AMDGPU: Dimension-aware image intrinsics
Summary:
These new image intrinsics contain the texture type as part of
their name and have each component of the address/coordinate as
individual parameters.
This is a preparatory step for implementing the A16 feature, where
coordinates are passed as half-floats or -ints, but the Z compare
value and texel offsets are still full dwords, making it difficult
or impossible to distinguish between A16 on or off in the old-style
intrinsics.
Additionally, these intrinsics pass the 'texfailpolicy' and
'cachectrl' as i32 bit fields to reduce operand clutter and allow
for future extensibility.
v2:
- gather4 supports 2darray images
- fix a bug with 1D images on SI
Change-Id: I099f309e0a394082a5901ea196c3967afb867f04
Reviewers: arsenm, rampitec, b-sumner
Subscribers: kzhuravl, wdng, yaxunl, dstuttard, tpr, llvm-commits, t-tye
Differential Revision: https://reviews.llvm.org/D44939
llvm-svn: 329166
diff --git a/llvm/lib/Target/AMDGPU/MIMGInstructions.td b/llvm/lib/Target/AMDGPU/MIMGInstructions.td
index 7a7b54e..2d2aaf7 100644
--- a/llvm/lib/Target/AMDGPU/MIMGInstructions.td
+++ b/llvm/lib/Target/AMDGPU/MIMGInstructions.td
@@ -464,6 +464,201 @@
//def IMAGE_SAMPLER : MIMG_NoPattern_ <"image_sampler", 0x0000007f>;
}
+/********** ============================== **********/
+/********** Dimension-aware image patterns **********/
+/********** ============================== **********/
+
+class getDwordsType<int dwords> {
+ int NumDwords = dwords;
+ string suffix = !if(!lt(dwords, 1), ?,
+ !if(!eq(dwords, 1), "_V1",
+ !if(!eq(dwords, 2), "_V2",
+ !if(!le(dwords, 4), "_V4",
+ !if(!le(dwords, 8), "_V8",
+ !if(!le(dwords, 16), "_V16", ?))))));
+ ValueType VT = !if(!lt(dwords, 1), ?,
+ !if(!eq(dwords, 1), f32,
+ !if(!eq(dwords, 2), v2f32,
+ !if(!le(dwords, 4), v4f32,
+ !if(!le(dwords, 8), v8f32,
+ !if(!le(dwords, 16), v16f32, ?))))));
+ RegisterClass VReg = !if(!lt(dwords, 1), ?,
+ !if(!eq(dwords, 1), VGPR_32,
+ !if(!eq(dwords, 2), VReg_64,
+ !if(!le(dwords, 4), VReg_128,
+ !if(!le(dwords, 8), VReg_256,
+ !if(!le(dwords, 16), VReg_512, ?))))));
+}
+
+class makeRegSequence_Fold<int i, dag d> {
+ int idx = i;
+ dag lhs = d;
+}
+
+// Generate a dag node which returns a vector register of class RC into which
+// the source operands given by names have been inserted (assuming that each
+// name corresponds to an operand whose size is equal to a subregister).
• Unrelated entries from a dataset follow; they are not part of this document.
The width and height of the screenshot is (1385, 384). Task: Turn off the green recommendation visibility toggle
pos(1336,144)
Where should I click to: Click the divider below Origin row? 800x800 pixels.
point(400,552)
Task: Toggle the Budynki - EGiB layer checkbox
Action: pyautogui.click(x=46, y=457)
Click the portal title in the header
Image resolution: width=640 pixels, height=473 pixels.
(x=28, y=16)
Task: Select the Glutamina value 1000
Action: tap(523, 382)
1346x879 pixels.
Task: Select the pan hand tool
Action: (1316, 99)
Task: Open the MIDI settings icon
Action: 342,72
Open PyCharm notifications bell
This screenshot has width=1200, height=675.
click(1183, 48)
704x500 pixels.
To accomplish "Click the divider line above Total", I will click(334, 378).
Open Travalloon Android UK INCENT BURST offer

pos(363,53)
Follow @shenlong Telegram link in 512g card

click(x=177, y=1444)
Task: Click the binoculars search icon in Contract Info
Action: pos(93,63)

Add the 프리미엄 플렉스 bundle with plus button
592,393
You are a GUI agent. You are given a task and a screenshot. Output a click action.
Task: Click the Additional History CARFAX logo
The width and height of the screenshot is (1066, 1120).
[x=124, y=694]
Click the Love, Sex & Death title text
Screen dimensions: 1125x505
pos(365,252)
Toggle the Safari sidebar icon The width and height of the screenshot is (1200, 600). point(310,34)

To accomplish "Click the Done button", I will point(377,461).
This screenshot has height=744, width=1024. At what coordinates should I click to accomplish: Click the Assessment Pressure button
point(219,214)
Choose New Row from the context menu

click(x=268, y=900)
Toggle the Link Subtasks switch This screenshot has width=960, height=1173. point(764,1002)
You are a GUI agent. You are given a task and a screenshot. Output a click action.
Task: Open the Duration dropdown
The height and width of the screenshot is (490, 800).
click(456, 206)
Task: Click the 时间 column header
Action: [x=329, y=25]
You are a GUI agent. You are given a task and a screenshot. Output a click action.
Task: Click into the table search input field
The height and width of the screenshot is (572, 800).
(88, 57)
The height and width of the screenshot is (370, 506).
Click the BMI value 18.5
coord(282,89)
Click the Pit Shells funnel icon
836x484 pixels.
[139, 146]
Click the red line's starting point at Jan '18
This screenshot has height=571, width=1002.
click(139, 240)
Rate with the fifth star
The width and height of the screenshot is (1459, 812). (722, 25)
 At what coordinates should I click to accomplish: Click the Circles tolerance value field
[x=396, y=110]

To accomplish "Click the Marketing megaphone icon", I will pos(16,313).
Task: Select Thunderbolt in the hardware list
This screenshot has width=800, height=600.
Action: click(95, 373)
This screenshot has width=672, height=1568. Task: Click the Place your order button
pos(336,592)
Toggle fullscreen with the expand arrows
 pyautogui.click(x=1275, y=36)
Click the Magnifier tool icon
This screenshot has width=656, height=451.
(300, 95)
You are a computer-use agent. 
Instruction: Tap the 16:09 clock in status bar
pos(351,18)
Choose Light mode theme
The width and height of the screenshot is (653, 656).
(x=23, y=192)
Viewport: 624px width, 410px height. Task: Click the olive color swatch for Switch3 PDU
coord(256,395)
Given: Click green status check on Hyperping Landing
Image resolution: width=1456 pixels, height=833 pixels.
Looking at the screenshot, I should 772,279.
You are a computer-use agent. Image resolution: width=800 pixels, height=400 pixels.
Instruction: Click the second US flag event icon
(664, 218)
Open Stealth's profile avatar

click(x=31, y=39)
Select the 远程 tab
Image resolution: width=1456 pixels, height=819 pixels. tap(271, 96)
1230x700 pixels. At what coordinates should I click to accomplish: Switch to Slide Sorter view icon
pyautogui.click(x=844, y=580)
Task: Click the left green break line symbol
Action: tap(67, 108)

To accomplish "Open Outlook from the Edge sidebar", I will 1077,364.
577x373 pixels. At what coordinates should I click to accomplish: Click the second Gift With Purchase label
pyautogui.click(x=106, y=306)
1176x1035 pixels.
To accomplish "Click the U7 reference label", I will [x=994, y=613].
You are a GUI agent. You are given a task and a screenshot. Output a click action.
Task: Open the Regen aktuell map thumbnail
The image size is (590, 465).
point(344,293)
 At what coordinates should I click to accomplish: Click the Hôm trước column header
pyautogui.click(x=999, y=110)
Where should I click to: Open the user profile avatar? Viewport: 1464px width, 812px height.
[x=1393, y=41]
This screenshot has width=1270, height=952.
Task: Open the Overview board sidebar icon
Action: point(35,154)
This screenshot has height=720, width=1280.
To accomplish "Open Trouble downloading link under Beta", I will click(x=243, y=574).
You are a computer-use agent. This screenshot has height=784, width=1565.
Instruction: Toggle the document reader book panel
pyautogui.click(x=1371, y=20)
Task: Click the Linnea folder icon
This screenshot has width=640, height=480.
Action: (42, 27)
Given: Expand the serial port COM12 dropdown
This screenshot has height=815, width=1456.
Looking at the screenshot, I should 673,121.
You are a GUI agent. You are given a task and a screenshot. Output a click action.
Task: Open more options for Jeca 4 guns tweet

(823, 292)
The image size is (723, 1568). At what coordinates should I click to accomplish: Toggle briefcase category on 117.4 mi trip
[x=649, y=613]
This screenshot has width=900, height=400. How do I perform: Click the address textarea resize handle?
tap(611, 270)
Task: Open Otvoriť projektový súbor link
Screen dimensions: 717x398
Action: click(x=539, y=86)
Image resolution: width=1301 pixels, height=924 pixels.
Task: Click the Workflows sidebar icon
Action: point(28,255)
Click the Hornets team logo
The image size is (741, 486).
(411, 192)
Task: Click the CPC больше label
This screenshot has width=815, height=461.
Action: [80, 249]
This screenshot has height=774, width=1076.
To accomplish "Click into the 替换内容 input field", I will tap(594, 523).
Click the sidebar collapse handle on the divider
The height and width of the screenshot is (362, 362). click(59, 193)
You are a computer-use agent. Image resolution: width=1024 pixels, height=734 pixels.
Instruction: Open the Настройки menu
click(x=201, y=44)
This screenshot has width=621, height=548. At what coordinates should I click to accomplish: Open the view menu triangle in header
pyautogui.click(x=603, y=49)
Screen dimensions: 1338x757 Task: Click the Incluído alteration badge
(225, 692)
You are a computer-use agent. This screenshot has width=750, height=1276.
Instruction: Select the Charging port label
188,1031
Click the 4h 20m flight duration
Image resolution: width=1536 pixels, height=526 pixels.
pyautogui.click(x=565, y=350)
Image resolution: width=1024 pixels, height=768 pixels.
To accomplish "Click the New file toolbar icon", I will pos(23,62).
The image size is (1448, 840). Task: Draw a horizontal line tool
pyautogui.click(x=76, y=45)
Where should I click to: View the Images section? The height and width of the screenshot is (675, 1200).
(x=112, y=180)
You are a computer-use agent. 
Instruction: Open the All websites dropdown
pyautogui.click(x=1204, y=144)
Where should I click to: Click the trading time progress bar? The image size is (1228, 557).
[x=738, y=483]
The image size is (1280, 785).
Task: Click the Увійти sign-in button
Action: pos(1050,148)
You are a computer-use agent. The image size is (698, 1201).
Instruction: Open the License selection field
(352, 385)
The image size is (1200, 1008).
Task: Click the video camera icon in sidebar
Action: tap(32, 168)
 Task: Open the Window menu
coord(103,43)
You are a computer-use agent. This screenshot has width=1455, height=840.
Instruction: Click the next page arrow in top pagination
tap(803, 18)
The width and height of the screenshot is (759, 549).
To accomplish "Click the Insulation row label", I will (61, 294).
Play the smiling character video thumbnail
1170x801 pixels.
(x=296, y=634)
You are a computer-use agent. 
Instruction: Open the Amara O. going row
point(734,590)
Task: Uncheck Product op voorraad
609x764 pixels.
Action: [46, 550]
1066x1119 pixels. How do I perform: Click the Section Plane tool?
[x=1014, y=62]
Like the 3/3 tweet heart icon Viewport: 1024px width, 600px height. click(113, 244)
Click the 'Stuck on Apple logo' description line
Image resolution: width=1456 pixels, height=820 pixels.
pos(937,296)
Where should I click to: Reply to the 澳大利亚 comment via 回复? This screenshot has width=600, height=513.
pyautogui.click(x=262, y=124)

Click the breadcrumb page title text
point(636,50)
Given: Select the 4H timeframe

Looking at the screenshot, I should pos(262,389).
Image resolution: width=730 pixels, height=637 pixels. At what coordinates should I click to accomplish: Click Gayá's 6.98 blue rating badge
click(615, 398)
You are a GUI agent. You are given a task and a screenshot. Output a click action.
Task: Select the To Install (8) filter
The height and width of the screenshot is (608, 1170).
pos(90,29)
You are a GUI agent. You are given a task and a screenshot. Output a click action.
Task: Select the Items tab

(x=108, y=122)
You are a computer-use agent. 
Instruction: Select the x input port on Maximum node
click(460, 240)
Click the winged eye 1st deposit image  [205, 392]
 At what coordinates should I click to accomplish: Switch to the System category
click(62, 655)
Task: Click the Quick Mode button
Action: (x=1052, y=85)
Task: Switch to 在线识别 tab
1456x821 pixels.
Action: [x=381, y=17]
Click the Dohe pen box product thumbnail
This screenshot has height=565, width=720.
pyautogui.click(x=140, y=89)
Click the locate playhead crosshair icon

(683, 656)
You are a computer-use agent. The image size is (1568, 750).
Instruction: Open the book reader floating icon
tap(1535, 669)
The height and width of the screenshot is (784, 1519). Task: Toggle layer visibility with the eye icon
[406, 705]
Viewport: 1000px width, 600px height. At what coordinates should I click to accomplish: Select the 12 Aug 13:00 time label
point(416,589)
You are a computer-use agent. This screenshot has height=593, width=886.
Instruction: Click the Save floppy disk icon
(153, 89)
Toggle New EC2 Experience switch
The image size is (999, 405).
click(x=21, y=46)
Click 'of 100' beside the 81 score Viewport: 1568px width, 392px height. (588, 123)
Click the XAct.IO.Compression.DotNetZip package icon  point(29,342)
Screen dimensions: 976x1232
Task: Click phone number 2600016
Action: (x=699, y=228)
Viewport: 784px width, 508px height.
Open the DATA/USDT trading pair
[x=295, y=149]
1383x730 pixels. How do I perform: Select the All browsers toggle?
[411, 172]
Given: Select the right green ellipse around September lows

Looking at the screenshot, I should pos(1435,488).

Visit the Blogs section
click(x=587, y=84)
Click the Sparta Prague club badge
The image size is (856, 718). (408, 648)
+class makeRegSequence<ValueType vt, RegisterClass RC, list<string> names> {
+ dag ret =
+ !if(!eq(!size(names), 1),
+ !dag(COPY_TO_REGCLASS, [?, RC], [names[0], ?]),
+ !foldl(makeRegSequence_Fold<0, (vt (IMPLICIT_DEF))>, names, f, name,
+ makeRegSequence_Fold<
+ !add(f.idx, 1),
+ !con((INSERT_SUBREG f.lhs),
+ !dag(INSERT_SUBREG, [?, !cast<SubRegIndex>("sub"#f.idx)],
+ [name, ?]))>).lhs);
+}
+
+class ImageDimPattern<AMDGPUImageDimIntrinsic I,
+ string dop, ValueType dty,
+ string suffix = ""> : GCNPat<(undef), (undef)> {
+ list<AMDGPUArg> AddrArgs = I.P.AddrDefaultArgs;
+ getDwordsType AddrDwords = getDwordsType<!size(AddrArgs)>;
+
+ Instruction MI =
+ !cast<Instruction>(!strconcat("IMAGE_", I.P.OpMod, dop, AddrDwords.suffix, suffix));
+
+ // DAG fragment to match data arguments (vdata for store/atomic, dmask
+ // for non-atomic).
+ dag MatchDataDag =
+ !con(!dag(I, !foreach(arg, I.P.DataArgs, dty),
+ !foreach(arg, I.P.DataArgs, arg.Name)),
+ !if(I.P.IsAtomic, (I), (I i32:$dmask)));
+
+ // DAG fragment to match vaddr arguments.
+ dag MatchAddrDag = !dag(I, !foreach(arg, AddrArgs, arg.Type.VT),
+ !foreach(arg, AddrArgs, arg.Name));
+
+ // DAG fragment to match sampler resource and unorm arguments.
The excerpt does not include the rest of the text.